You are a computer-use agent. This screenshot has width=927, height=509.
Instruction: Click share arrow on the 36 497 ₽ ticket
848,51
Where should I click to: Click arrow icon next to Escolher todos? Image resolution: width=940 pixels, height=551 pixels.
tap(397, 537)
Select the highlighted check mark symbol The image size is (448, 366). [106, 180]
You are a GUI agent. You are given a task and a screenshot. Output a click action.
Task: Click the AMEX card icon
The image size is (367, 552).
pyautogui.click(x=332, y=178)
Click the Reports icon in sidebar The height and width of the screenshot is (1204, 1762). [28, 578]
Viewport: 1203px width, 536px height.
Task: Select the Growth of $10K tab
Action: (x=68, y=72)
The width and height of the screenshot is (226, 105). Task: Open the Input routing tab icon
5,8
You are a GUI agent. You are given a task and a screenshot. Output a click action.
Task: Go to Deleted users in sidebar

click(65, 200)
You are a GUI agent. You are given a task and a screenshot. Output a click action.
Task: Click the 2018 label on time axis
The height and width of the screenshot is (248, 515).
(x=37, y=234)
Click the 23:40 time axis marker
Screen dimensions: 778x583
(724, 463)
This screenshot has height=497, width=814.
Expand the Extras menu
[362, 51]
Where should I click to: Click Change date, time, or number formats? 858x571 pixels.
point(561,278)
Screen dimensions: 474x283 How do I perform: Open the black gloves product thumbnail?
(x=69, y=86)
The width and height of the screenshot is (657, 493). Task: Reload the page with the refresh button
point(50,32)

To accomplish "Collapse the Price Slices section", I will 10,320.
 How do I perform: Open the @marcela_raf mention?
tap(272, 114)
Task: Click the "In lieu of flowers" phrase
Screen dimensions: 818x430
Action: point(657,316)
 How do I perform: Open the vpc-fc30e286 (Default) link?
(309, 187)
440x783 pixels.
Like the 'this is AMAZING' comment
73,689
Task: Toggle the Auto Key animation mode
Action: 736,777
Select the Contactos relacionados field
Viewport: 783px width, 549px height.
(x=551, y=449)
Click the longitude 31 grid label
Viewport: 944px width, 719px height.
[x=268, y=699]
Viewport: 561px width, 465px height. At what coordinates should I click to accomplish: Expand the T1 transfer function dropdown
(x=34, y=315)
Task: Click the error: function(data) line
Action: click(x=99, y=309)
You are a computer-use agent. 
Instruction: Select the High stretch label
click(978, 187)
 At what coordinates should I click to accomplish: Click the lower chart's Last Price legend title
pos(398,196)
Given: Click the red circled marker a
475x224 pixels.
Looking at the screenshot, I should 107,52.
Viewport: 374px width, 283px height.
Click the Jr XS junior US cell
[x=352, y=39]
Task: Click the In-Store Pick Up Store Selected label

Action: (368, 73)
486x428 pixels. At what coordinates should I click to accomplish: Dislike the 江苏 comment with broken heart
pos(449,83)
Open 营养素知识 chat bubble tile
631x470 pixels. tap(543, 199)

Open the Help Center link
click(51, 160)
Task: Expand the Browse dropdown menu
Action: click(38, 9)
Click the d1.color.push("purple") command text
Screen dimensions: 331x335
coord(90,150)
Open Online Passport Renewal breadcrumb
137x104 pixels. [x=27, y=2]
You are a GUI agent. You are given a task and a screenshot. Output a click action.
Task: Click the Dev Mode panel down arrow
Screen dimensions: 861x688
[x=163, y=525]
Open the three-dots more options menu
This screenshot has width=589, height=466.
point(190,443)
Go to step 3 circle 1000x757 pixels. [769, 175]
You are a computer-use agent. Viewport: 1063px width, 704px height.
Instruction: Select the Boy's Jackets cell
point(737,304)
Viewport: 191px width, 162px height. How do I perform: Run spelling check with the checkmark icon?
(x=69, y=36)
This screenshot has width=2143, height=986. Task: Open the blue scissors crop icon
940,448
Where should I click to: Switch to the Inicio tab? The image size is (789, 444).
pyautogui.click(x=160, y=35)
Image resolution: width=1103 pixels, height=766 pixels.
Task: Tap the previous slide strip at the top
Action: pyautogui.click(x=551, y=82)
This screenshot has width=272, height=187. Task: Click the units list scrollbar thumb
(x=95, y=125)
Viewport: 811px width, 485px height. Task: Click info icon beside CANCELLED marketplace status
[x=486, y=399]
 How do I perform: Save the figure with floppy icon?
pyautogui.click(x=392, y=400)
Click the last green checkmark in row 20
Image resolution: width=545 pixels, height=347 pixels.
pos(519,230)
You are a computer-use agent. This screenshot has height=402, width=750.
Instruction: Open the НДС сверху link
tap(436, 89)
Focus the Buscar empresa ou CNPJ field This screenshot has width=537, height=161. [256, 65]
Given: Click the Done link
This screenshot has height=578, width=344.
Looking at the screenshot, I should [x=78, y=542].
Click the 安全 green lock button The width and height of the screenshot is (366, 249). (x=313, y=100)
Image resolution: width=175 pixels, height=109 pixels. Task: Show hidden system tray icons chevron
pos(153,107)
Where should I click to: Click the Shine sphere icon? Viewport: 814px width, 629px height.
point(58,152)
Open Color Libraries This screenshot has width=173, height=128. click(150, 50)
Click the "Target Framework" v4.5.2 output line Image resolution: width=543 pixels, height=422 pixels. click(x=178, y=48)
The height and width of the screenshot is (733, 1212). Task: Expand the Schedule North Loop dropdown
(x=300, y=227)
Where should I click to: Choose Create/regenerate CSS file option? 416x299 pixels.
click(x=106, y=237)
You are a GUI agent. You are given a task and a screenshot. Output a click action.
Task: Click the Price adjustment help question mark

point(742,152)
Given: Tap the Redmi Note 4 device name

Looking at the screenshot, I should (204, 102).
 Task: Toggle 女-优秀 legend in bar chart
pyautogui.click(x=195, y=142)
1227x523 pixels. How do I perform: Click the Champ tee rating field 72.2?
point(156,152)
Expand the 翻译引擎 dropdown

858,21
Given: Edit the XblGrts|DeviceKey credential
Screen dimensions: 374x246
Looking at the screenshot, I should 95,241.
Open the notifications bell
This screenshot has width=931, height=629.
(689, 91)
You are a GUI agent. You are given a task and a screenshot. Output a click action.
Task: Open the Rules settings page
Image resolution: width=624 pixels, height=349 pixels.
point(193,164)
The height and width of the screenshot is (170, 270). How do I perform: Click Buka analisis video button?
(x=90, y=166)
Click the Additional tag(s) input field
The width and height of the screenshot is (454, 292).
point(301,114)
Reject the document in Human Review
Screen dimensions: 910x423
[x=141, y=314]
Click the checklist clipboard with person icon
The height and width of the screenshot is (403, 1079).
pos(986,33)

──────────

• What you have to do: All lines in the records with the string "computer" should be copied out.

• The completed task:
You are a computer-use agent. This screenshot has width=927, height=509.
You are a computer-use agent. 
You are a computer-use agent. Viewport: 1063px width, 704px height.
You are a computer-use agent. This screenshot has height=402, width=750.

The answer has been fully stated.